К тому же, в отличие от технически отсталых белых медведей, антарктические - или скорее, подантарктические - люди объединены коллективизмом, причем, спаянным долгой совместной дружбой и отрезанностью от прочей человеческой цивилизации. Речь тут, конечно же, об экипаже «Молодого Вильгельма», когда-то в период ранней мировой войны волею судеб и типографско-навигационно-карточной опечатки угодившем в антарктические льды. Вернее, между двумя оными. То есть, в результате штормо-погодной жестокости подводная субмарина вермахта застряла не только под водой, а еще и втерлась между двух айсбергов, которые из-за аномальных морозов внезапно срослись в один, а впоследствии были принесены противотечениями обратно в Антарктиду, с каковой тоже срослись. Что же было делать славным субмаринистам, если винты их крейсера навеки вмерзли в ледовую ловушку?

Автор романа поведывает нам об этих старых горестях боевых субмаринистов весьма схематично. Не городить же, в самом деле, многотомное собрание сочинений по каждому году размышлений, споров и дум экипажа этого линкора по случаю многолетней невидимости в перископ абсолютно ничего? Неужели нужно целыми главами описывать, как, разыгрывая в рулетку очередность, подводные бойцы все же смотрят в мутность перископических линз и в результате долгой практики начинают что-то там видеть? Правда, каждый свое. Важно, что в результате совместных артикуляционных соитий, они все же домудрились использовать для расширения жизненного пространства кругозора узкие ниши торпедных округлостей. Причем, с помощью случайно оказавшейся на борту саперной лопаты, а также живого человеческого дыхания, им, в конце-то концов, и вправду удалось расширить свой мир до более окружающего. Однако вот туг-то в их мир торпедных полостей и входит яйцелюбивый страусопингвинис.

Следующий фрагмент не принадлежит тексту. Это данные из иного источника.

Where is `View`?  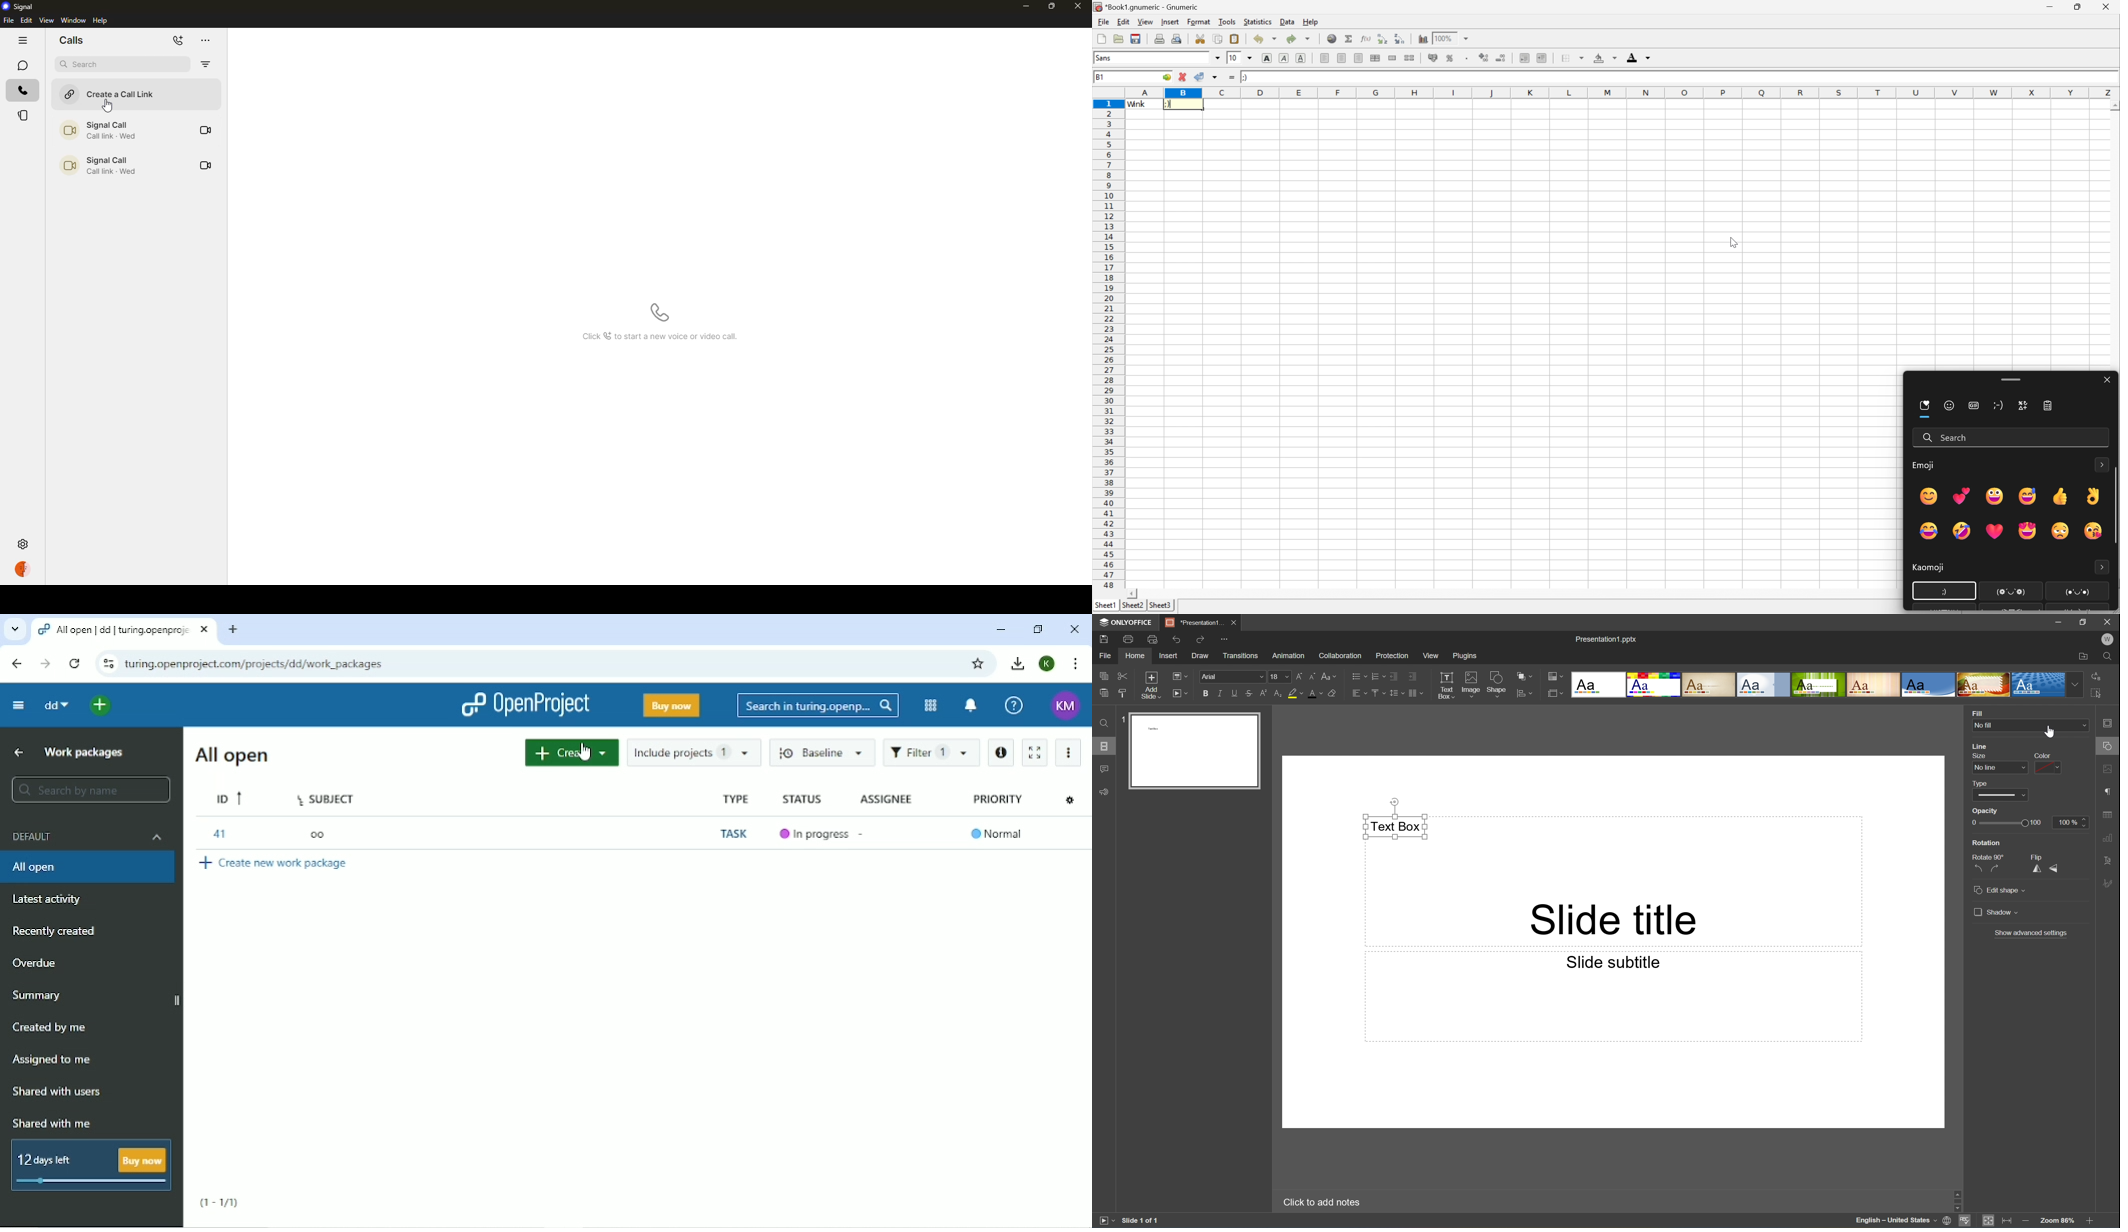
View is located at coordinates (1430, 655).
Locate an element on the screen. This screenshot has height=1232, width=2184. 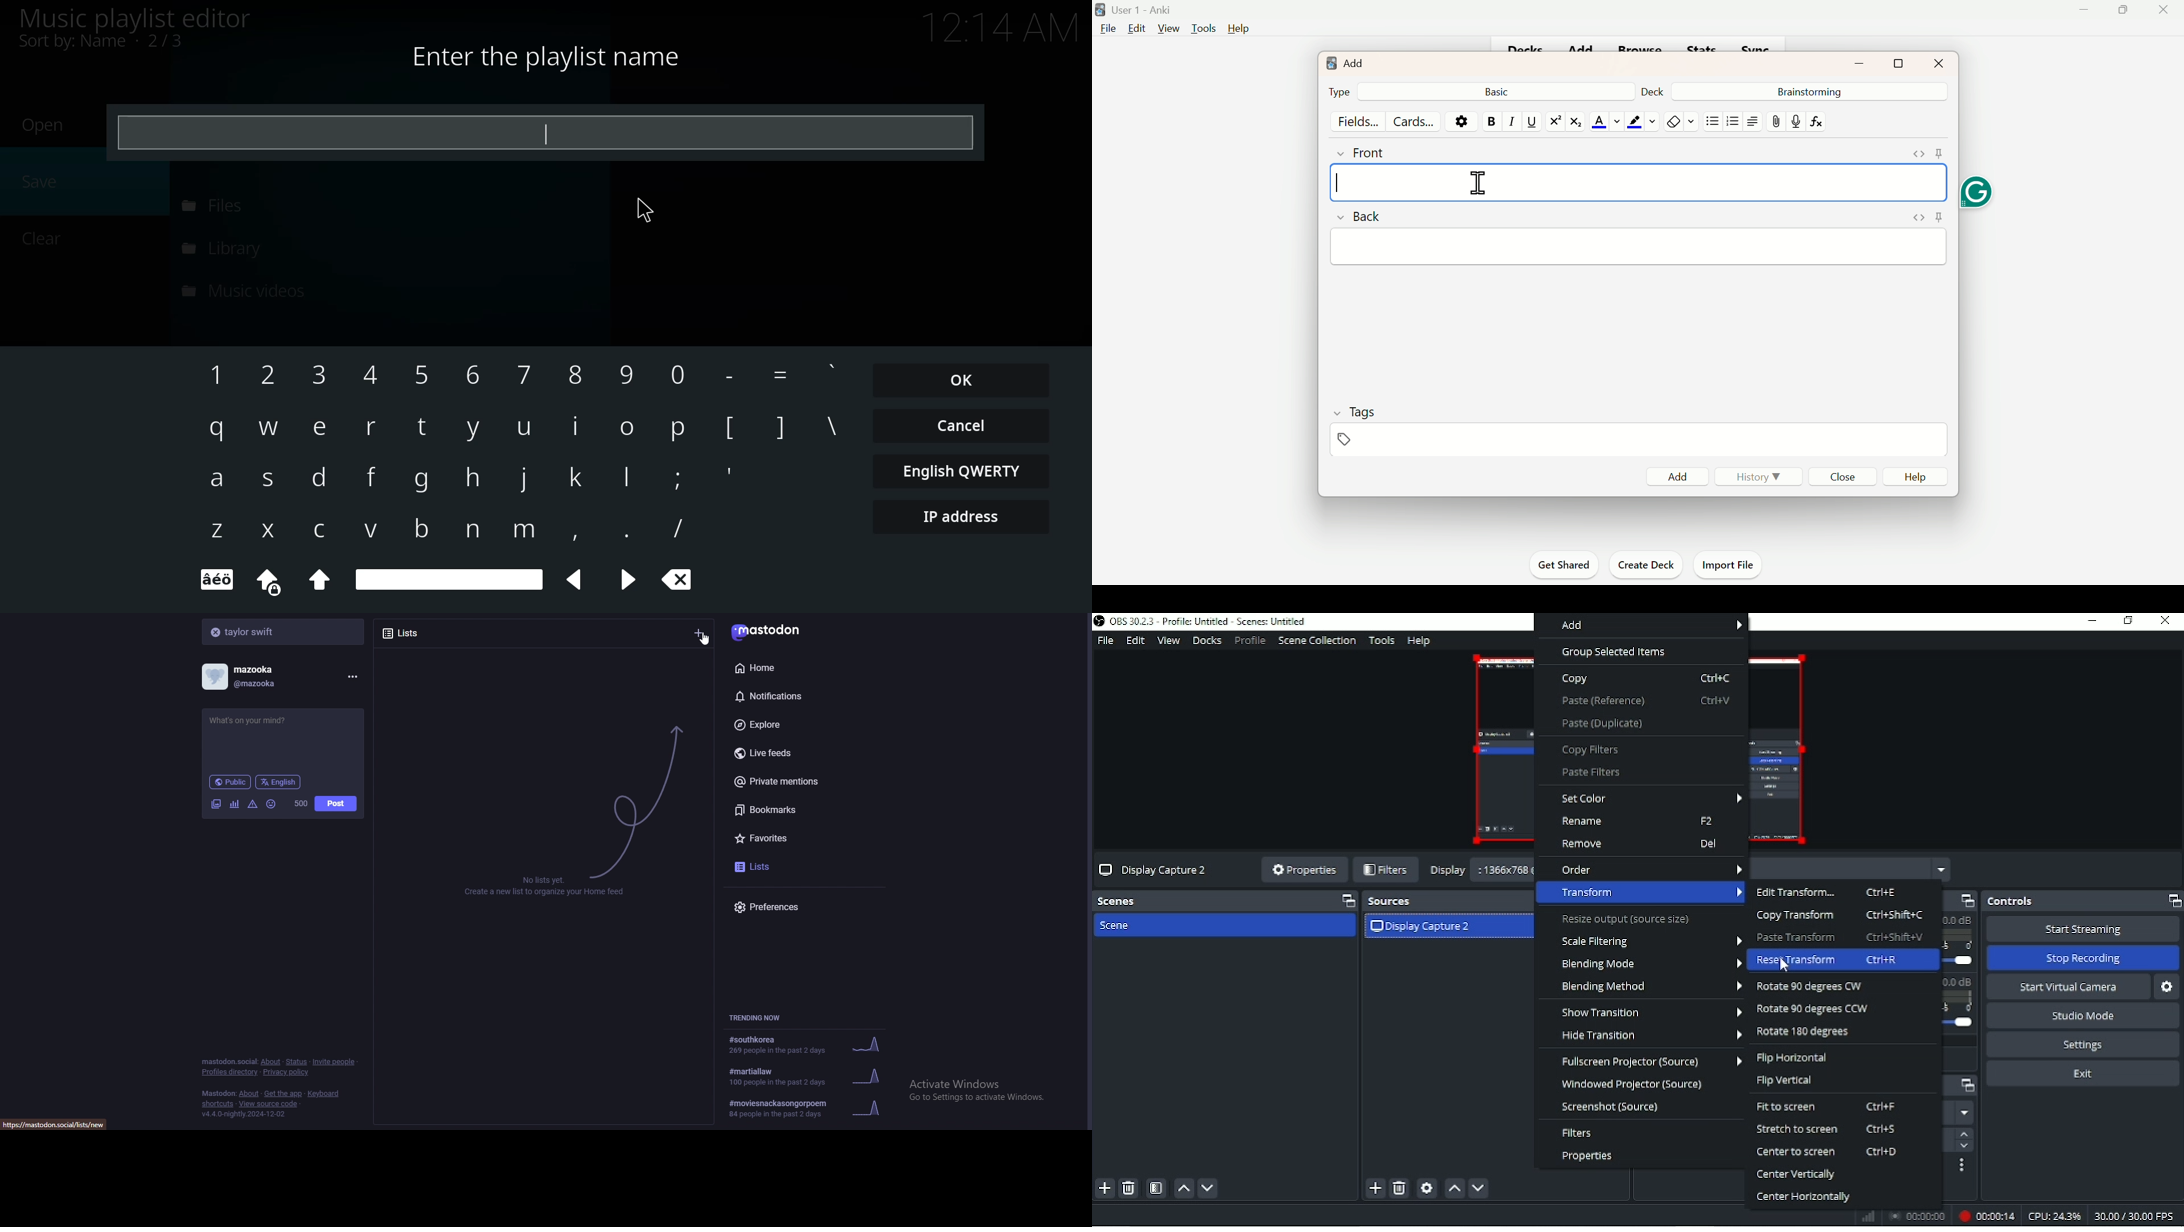
User 1 - Anki is located at coordinates (1136, 10).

Вопрос борьбы с необузданностью дикой природы - символизированной оным страусопингвинисом, а также факторами абсолютно-нулевой температуры заперескопичесного льда - конечно же, занимают в книге весьма большое и широко-охватное пространство. В этих холоднокровных для субмаринистов условиях как-то забывается, что в далеком за-перископном мире идут года и года. Уже давно закончилась не только давне-мировая, но следующе-мировая война.